I want to crawl for specific things. Specifically events that are taking place like concerts, movies, art gallery openings, etc, etc. Anything that one might spend time going to.

How do I implement a crawler?

I have heard of Grub (grub.org -> Wikia) and Heritix (http://crawler.archive.org/)

Are there others?

What opinions does everyone have?

-Jason

+5  A: 

There's a good book on the subject I can recommend called Webbots, Spiders, and Screen Scrapers: A Guide to Developing Internet Agents with PHP/CURL.

Bill the Lizard
+3  A: 

I think the webcrawler part will be the easiest part of the task. The hard part will be deciding which sites to visit and how to discover events on the sites that you want to visit. Maybe you want to see about using either the Google or Yahoo API to get the data you want. They've already done the work of crawling a lot of pages on the internet--you can focus on the, to my mind anyway, much tougher problem of sifting the data to get the events you're looking for.

Onorio Catenacci
A: 

Is there a language specific requirement ?,

I spent some time playing around with the Chilkat Spider Lib's for .net a while back for personal experimentation,

Last I checked there spider Libs, are licensed as Freeware, ( Altho not open source as far as i know :( )

Seems they have python Lib's to.

http://www.example-code.com/python/pythonspider.asp #Python http://www.example-code.com/csharp/spider.asp #.Net

Fusspawn
+2  A: 

Whatever you do, please be a good citizen and obey the robots.txt file. You might want to check the references at the wikipedia page on focused crawlers. Just realized that I know one of the authors of Topical Web Crawlers: Evaluating Adaptive Algorithms. Small world.

tvanfosson
+1  A: 

If you find that crawling the internet becomes to dawnting a task you may want to consider building an RSS aggregator and subscribing to RSS feeds for popular event sites like craigslist and upcoming.org.

Each of these sites provide localized, searchable events. RSS provides you with a (few) standardized formats instead of having to all the malformed html that makes up the web...

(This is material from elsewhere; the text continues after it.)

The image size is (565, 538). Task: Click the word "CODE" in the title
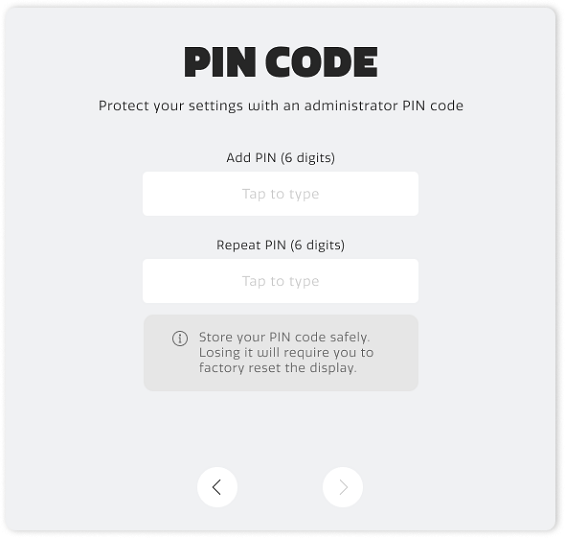[321, 62]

There are opensource libraries like ROME (java) that may help with the consumption of RSS feeds.

Kevin Williams
A: 

Following on Kevin's suggestion of RSS feeds, you might want to check out Yahoo pipes. I haven't tried them yet, but I think they allow you process several RSS feeds and generate web pages or more RSS feeds.

Don Kirkby
Never use Pipes for anything big. It is not very reliable and pretty slow.
mixdev
+4  A: 
Fabian Steeg
Fantastic book.
Chris
A: 

Check out Scrapy. It's an open source web crawling framework written in Python (I've heard it's similar to Django except instead of serving pages it downloads them). It's easily extensible, distributed/parallel and looks very promising.

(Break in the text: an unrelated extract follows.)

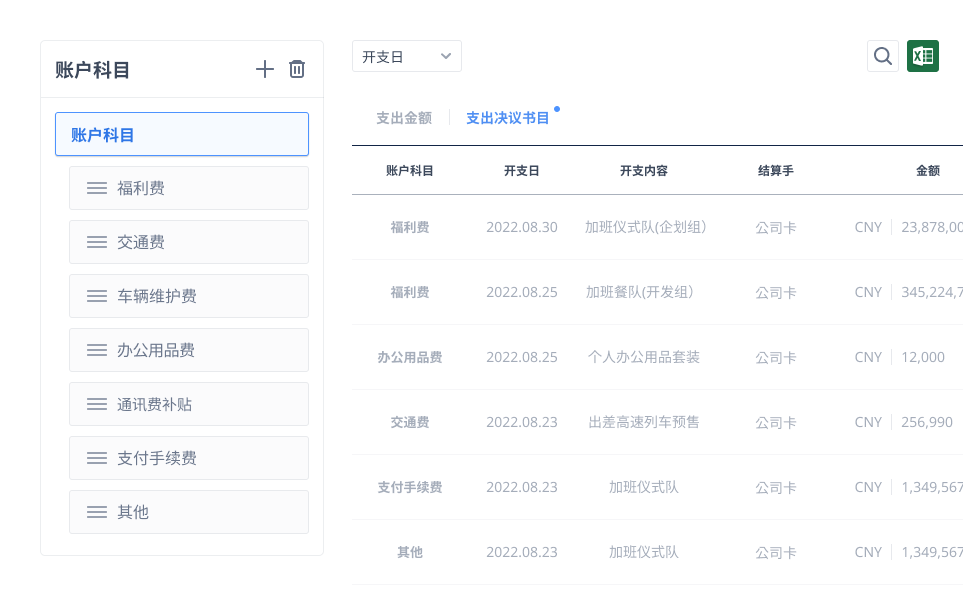
Task: Select the 账户科目 root item
Action: (x=182, y=134)
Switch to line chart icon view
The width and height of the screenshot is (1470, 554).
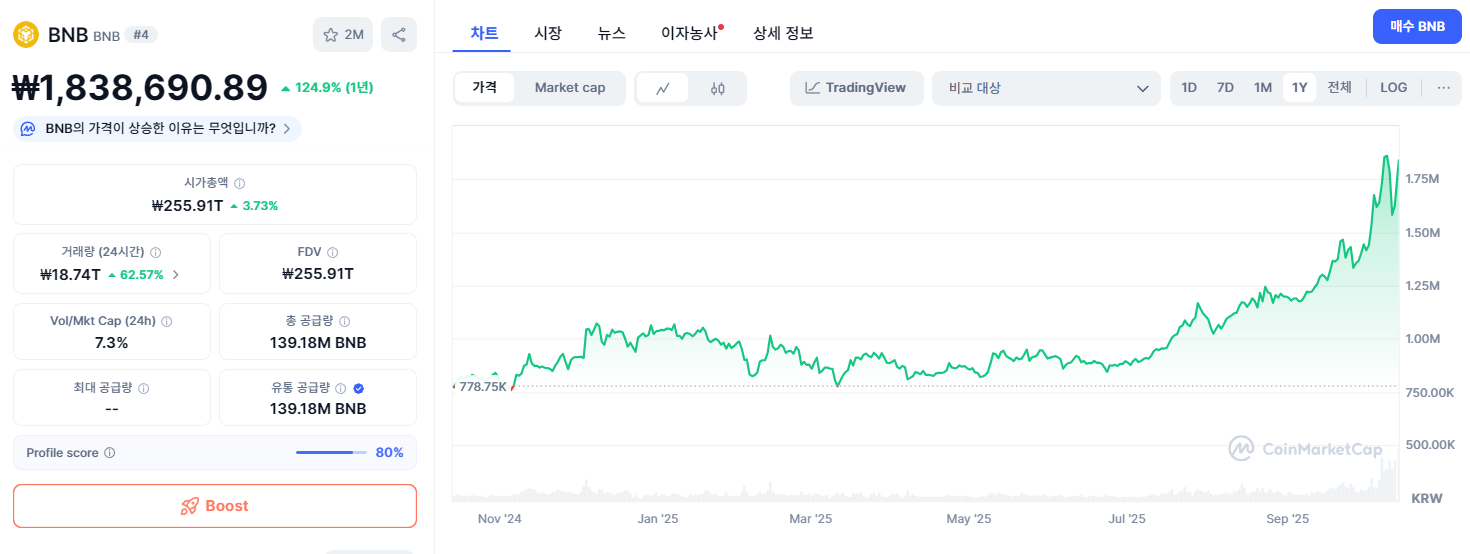pos(663,88)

I'd use Scrapy, because that way I could save my strengths for something more trivial like how to extract the correct data from the scraped content etc and insert into a database.

Hannson
A: 

Nutch Crawler

bill
+1  A: 

Actually writing a scale directed crawler is quite a challenging task. I implemented one at work and maintained it for quite a while. There are a lot of problem that you don't know exist until you write one and hit the problems. Specifically dealing with CDNs and friendly crawling of sites. Adaptive algorithms are very important or you will trip DOS filters. Actually you will anyhow without knowing it if your crawl is big enough.

Things to think about:

  • What's except able throughput?
  • How do you deal with site outages?
  • What happens if you are blocked?
  • Do you want to engage in stealth crawling (contreversial and actually quite hard to get right)?

I have actually written some stuff up that if I ever get around to it I might put online about crawler construction since building a proper one is much tougher than people will tell you. Most of the open source crawlers work well enough for most people so if you can I recommend you use one of those. Which one is a feature/platform choice.